_Exercise objective_
Without any pictures, retype exactly the lines that begin at the one holding "Instruction: Switch to" and end at the last line of the data below.

Data for processing section start

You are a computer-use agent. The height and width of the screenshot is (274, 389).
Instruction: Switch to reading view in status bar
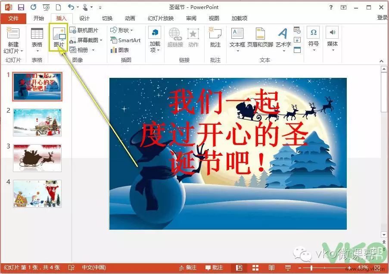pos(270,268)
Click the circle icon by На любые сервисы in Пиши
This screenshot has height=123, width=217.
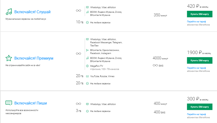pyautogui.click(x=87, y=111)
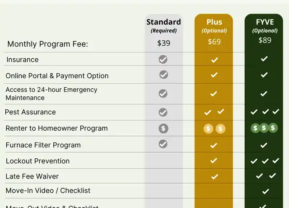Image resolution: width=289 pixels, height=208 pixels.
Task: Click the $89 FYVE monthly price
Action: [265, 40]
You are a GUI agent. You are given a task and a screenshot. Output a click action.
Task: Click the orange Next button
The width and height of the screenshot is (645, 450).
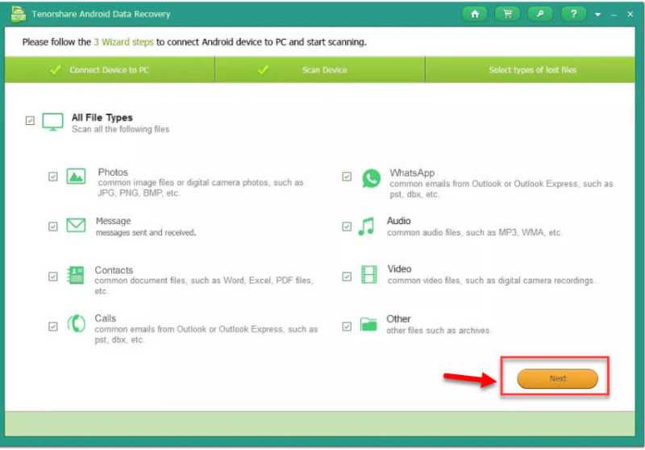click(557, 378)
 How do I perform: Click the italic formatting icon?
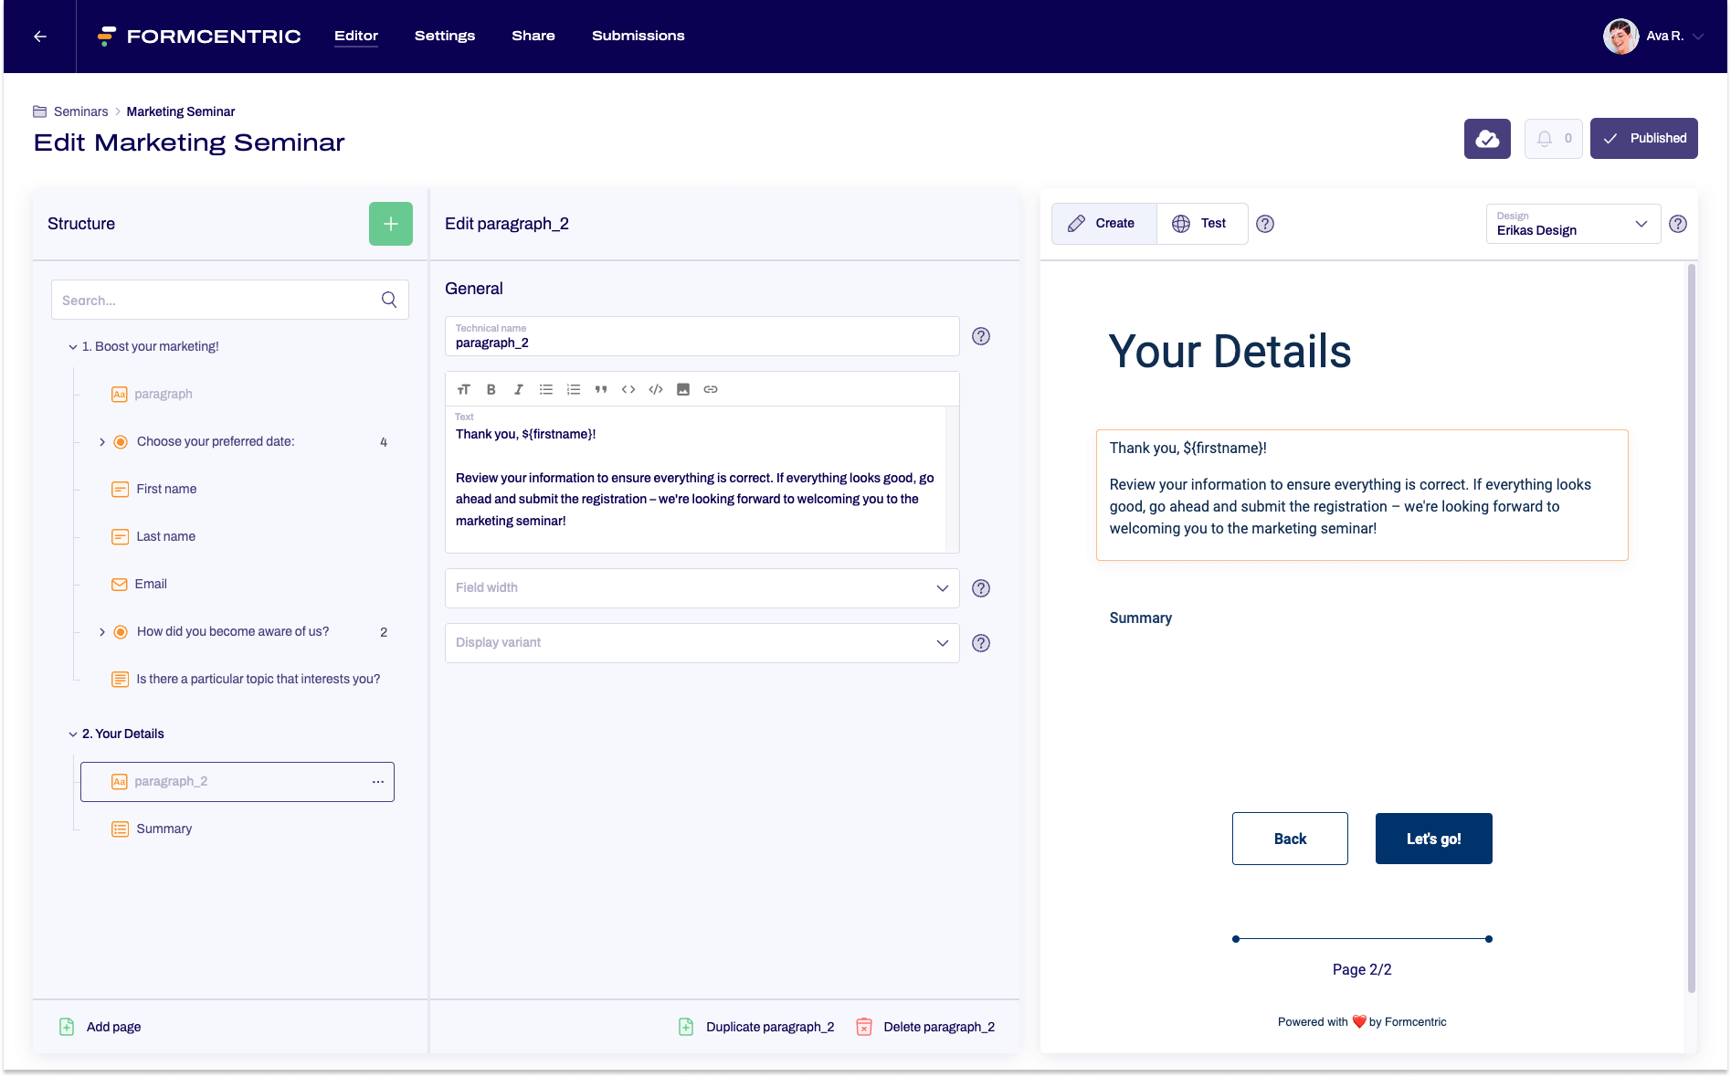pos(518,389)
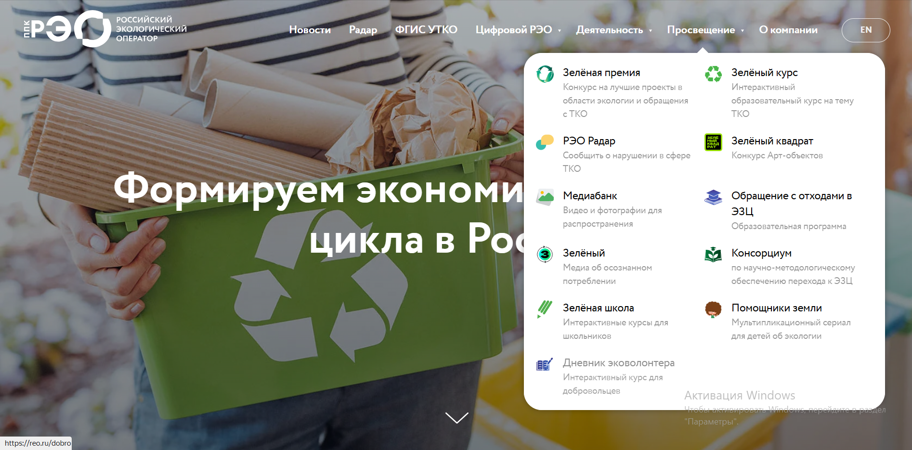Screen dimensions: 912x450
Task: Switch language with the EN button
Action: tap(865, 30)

Data for processing section end

_Answer section_
Instruction: Switch to reading view in status bar
pos(270,268)
Click the circle icon by На любые сервисы in Пиши
This screenshot has height=123, width=217.
pyautogui.click(x=87, y=111)
Image resolution: width=289 pixels, height=208 pixels.
Task: Click the $89 FYVE monthly price
Action: [265, 40]
You are a GUI agent. You are given a task and a screenshot. Output a click action.
Task: Click the orange Next button
The width and height of the screenshot is (645, 450).
click(557, 378)
 How do I perform: Click the italic formatting icon?
pos(518,389)
Screen dimensions: 912x450
Task: Switch language with the EN button
Action: tap(865, 30)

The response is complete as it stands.